[A block of data]
-- Start --
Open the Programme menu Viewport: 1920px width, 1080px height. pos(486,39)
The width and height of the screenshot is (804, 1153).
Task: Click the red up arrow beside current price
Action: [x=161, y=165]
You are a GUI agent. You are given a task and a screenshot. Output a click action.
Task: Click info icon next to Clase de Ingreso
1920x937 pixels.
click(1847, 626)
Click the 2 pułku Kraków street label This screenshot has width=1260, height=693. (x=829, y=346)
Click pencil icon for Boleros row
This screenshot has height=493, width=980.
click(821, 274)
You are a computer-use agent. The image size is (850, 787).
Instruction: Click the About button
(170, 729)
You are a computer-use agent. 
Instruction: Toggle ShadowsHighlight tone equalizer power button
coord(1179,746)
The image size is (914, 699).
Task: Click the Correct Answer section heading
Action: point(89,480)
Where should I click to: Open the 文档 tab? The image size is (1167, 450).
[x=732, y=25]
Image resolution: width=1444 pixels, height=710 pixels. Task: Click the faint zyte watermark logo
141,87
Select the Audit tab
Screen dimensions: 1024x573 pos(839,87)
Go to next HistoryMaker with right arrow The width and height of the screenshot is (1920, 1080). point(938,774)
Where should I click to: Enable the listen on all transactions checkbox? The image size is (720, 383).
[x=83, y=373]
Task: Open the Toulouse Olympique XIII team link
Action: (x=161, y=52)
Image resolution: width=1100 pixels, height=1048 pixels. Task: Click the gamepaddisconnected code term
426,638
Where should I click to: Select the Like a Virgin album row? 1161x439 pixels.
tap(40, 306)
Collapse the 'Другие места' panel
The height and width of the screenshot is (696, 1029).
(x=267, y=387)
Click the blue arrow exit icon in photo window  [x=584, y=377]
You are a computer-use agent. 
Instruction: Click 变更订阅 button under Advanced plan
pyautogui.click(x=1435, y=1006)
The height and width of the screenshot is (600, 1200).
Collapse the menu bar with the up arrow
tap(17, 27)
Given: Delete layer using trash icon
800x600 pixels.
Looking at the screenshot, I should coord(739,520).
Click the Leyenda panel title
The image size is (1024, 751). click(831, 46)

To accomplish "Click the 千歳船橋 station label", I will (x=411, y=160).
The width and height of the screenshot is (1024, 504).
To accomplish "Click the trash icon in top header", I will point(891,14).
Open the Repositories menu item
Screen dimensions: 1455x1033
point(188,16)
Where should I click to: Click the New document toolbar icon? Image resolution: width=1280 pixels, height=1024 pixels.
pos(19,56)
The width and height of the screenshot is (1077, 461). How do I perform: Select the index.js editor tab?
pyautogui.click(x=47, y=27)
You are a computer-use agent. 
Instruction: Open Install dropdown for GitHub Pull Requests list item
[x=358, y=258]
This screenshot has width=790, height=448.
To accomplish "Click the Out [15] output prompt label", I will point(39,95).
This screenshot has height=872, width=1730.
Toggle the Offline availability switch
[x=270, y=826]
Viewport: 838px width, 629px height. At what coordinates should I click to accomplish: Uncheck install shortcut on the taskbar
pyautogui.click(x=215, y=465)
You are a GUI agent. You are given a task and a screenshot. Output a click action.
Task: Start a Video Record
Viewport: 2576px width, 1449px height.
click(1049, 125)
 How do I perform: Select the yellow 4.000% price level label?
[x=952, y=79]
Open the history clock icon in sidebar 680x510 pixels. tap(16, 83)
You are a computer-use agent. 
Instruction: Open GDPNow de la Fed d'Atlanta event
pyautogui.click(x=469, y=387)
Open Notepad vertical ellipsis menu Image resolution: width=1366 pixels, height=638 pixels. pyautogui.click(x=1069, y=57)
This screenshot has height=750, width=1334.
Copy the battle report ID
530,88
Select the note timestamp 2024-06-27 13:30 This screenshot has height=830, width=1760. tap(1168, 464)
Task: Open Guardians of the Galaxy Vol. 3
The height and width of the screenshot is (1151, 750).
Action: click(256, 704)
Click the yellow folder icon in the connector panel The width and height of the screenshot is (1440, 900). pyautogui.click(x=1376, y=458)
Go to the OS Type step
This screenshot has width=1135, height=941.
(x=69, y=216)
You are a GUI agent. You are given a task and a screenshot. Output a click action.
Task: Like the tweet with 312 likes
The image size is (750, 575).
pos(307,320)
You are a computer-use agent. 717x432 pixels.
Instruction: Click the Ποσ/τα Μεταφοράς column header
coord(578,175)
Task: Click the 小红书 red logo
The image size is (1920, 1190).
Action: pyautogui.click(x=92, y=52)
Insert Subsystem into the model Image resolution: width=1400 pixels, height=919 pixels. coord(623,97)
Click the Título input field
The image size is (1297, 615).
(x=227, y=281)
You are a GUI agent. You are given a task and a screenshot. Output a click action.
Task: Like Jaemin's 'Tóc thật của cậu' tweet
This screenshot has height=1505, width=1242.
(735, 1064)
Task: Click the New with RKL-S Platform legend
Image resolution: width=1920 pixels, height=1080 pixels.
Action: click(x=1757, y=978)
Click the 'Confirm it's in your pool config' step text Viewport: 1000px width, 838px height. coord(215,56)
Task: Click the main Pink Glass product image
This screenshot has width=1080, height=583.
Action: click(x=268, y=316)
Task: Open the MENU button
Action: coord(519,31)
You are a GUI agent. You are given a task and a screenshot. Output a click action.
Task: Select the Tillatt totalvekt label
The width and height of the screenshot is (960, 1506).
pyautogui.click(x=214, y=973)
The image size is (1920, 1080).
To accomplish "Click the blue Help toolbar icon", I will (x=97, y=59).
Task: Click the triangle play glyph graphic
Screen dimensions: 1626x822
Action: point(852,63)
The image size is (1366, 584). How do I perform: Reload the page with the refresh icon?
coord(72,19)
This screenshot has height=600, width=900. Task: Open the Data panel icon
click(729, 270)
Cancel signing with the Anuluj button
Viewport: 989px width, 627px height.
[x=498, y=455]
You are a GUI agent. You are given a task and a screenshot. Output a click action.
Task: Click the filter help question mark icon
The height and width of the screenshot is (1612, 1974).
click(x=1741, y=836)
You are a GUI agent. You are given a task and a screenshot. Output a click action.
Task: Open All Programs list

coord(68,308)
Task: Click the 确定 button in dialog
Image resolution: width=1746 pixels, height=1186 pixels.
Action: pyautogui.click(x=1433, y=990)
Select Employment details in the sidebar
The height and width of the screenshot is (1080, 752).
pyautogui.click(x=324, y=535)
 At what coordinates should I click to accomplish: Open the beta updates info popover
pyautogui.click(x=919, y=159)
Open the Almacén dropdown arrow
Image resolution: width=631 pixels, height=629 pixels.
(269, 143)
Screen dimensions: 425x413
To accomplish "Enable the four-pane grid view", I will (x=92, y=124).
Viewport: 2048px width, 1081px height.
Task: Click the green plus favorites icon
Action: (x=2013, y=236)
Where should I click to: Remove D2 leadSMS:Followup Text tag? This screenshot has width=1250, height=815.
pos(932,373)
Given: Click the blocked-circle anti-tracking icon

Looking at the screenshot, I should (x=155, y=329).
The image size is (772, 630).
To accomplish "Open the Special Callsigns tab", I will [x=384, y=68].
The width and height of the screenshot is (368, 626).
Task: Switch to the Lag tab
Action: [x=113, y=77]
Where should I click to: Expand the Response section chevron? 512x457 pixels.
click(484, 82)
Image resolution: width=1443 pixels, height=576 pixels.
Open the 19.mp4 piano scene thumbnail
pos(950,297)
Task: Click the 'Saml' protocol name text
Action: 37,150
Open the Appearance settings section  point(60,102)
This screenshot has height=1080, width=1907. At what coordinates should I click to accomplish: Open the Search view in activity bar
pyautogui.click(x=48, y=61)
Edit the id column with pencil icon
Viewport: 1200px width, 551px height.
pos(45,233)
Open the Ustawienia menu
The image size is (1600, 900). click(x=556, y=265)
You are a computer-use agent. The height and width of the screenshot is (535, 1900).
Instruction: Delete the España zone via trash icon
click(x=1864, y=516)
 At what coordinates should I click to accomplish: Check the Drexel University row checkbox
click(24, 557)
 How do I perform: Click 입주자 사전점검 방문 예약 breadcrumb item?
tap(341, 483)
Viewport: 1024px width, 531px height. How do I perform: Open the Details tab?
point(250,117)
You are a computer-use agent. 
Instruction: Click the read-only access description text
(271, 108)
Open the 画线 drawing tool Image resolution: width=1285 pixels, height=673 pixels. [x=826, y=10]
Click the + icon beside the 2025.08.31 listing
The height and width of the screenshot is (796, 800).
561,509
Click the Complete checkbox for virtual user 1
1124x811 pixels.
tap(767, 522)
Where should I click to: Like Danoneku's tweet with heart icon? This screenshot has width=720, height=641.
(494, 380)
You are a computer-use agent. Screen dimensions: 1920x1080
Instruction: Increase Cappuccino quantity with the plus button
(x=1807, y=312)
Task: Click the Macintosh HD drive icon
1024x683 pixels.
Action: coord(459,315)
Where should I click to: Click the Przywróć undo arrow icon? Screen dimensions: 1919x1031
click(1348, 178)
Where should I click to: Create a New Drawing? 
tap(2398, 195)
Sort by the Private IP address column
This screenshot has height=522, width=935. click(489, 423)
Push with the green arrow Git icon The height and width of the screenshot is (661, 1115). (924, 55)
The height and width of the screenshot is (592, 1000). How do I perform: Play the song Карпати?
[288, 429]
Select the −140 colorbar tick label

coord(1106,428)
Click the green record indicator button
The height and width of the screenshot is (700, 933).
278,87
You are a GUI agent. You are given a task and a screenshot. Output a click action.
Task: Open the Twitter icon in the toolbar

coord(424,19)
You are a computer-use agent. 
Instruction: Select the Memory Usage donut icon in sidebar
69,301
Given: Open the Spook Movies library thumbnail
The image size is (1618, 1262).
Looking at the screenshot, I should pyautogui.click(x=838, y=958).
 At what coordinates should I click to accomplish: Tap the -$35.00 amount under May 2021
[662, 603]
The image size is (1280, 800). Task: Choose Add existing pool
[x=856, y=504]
-- End --
• Objective: Reproduce verbatim the rows from the line that contains "Open the history" through the line that contains "Open Notepad vertical", including both of those lines.

• Written answer:
Open the history clock icon in sidebar 680x510 pixels. tap(16, 83)
You are a computer-use agent. 
Instruction: Open GDPNow de la Fed d'Atlanta event
pyautogui.click(x=469, y=387)
Open Notepad vertical ellipsis menu Image resolution: width=1366 pixels, height=638 pixels. pyautogui.click(x=1069, y=57)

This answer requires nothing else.